#### [Your goal]
Copy the rows from the one with "final (501, 228)" up to and including the one with "from [521, 554]", keeping the requests, and shift every coordinate in the answers by adding 48 to each number.

··· Supplied information

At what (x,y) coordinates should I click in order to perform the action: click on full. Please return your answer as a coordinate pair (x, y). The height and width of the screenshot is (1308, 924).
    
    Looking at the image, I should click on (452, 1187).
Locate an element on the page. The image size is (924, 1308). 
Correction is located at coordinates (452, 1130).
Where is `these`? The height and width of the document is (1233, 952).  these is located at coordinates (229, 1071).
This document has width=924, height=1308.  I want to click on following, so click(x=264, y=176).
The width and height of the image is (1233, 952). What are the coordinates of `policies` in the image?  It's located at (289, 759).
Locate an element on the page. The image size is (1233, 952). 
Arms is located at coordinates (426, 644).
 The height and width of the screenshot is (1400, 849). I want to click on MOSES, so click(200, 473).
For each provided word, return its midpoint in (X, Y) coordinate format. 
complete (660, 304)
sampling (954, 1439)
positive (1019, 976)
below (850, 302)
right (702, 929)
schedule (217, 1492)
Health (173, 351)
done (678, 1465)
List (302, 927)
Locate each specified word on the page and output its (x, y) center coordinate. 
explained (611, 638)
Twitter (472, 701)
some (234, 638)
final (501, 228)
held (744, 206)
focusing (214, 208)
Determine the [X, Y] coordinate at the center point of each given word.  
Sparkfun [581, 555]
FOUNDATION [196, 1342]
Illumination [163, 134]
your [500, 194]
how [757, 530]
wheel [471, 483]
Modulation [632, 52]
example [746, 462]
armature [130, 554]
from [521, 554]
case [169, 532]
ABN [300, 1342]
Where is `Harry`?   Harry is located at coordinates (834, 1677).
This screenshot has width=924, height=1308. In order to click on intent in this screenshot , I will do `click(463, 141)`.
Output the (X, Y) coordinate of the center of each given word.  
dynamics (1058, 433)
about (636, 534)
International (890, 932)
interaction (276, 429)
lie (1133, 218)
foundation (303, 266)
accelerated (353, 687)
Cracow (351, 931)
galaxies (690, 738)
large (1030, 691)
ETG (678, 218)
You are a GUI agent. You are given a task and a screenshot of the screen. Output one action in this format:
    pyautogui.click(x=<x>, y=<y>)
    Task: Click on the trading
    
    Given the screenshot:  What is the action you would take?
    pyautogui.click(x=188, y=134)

······

#### [Output for this task]
final (549, 276)
held (792, 254)
focusing (262, 256)
Determine the [X, Y] coordinate at the center point of each given word.  
Sparkfun [629, 603]
FOUNDATION [244, 1390]
Illumination [211, 182]
your [548, 242]
how [805, 578]
wheel [519, 531]
Modulation [680, 100]
example [794, 510]
armature [178, 602]
from [569, 602]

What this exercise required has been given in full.